The treatment of duodenal lesions varies according to the severity of each individual case, and can involve anything from primary closure to a Whipple procedure.11,12 However, according to Ordonez et al6, in more severe cases, mainly those associated with multiple organ injuries & hemodynamic instability (accounting for 25% of deaths - hypovolemic shock) it is recommended to perform damage control surgery briefly in order to put the patient in a better position for definitive treatment. Primary duodenal repair is the main intervention in this study (90.9%), as described in the literature.
In order to benefit the patient, it is important that the time interval between entry to the hospital and the surgical procedure is minimized. In 90.9% of cases analyzed in this study, this time period was up to 6 hours. Pandey et al11 demonstrate that most of the patients analyzed were received at the service within 6 hours after penetrating trauma duodenum and between 12 and 24 hours after blunt trauma. All patients were addressed surgically between 24 and 48 hours after admission to the service.
Even with all the surgical techniques and the reduction in time between the patient’s arrival at the service and the surgical intervention, postoperative complications exist, with the most common being the development of fistulas, with other complications not found in this study. We observed two cases in this series of anastomotic fistula (18.1%), but both showed spontaneous closure.
Ordoñez et al6 demonstrated a predominance of fistulas as the main postoperative complication of surgical treatment of duodenal injury. In a sample of 36 duodenal injuries, 12 developed anastomotic leaks (33%), among which seven closed spontaneously.
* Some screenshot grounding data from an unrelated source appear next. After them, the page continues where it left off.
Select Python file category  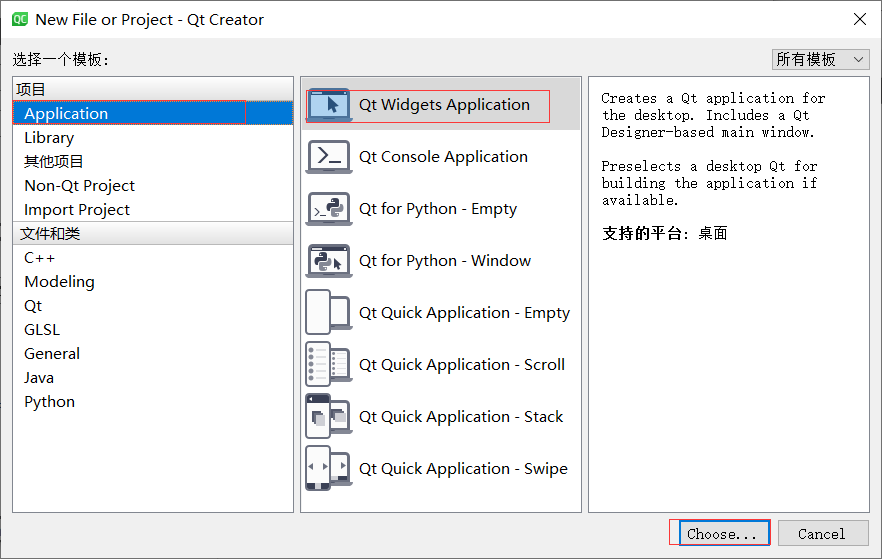[x=49, y=402]
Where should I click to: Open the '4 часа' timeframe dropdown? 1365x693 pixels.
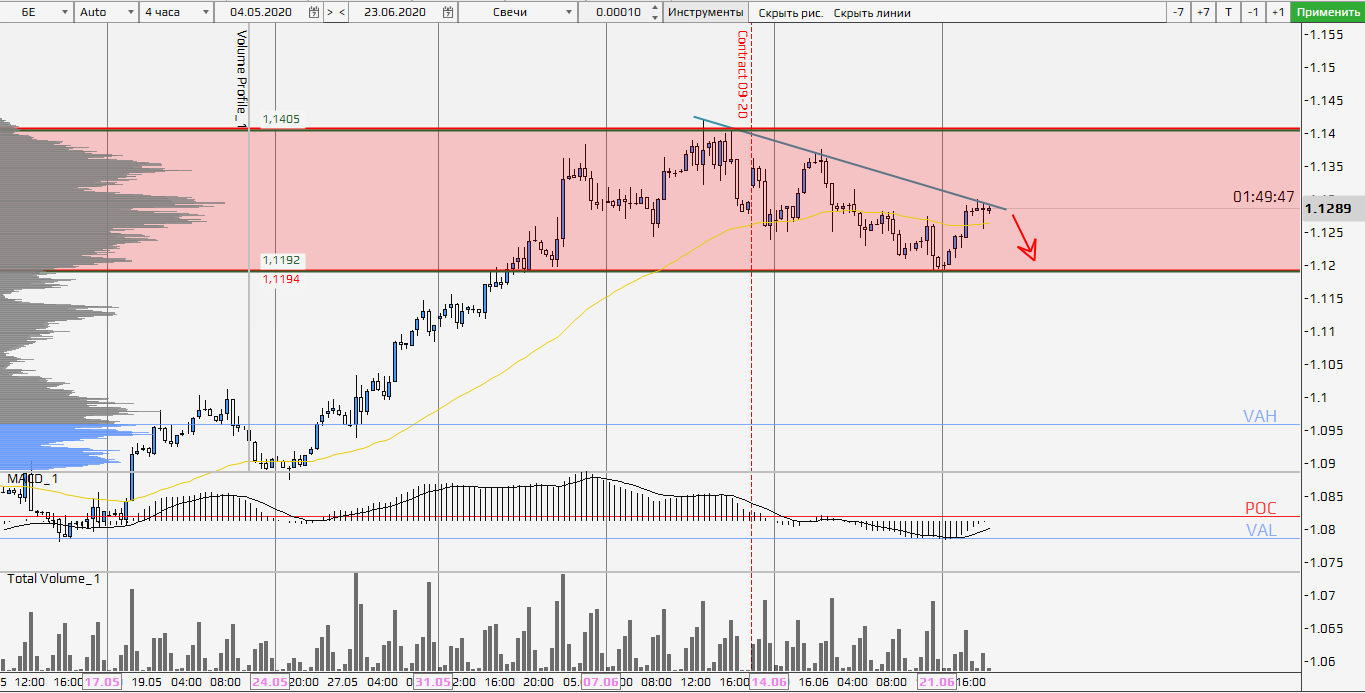pyautogui.click(x=205, y=13)
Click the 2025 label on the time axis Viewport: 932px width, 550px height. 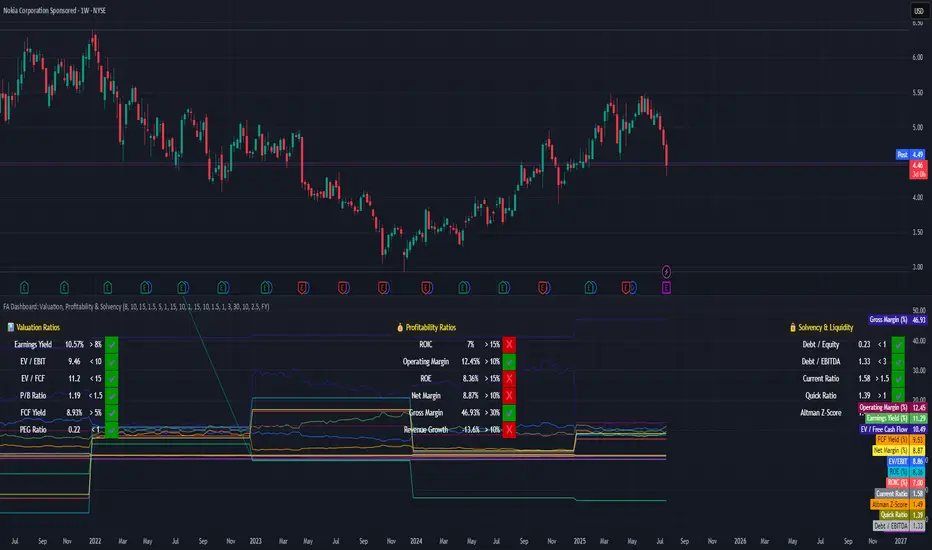[580, 541]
In a meta-analysis of 15 case series by Assensio et al,13 out of 1,408 patients with traumatic duodenal injuries who underwent surgical repair, 6.6% developed fistulas.
The high mortality rate related to duodenal trauma is what drives investigations at different centers. In the present study, these injuries accounted for 36.36% of deaths, and in the literature, mortality rates can range from 5.3 to 30%. However, mortality directly attributed to the duodenal lesion itself is about 10% as a result of complications revolving around repair of the injury, which occurs 1 to 2 weeks after trauma.9,14,15 Compared with the literature, the percentage of deaths was higher in this study; however, the factors that contributed to the increased incidence were the following: High ISS, the type of duodenal injury, and associated organ damage.
Duodenal injuries are rare, and are most commonly due to penetrating abdominal trauma, especially gunshot wounds, with the greatest prevalence among young men. Due to the high complexity of these injuries, rapid diagnosis, early surgical intervention, and shortened surgical procedures are of great importance to decrease morbidity and mortality, emphasizing the importance of agility in emergency service in the short time leading up to the surgical procedure. Achieving simpler and more effective surgical procedures also contributes to the reduction of mortality and morbidity rates.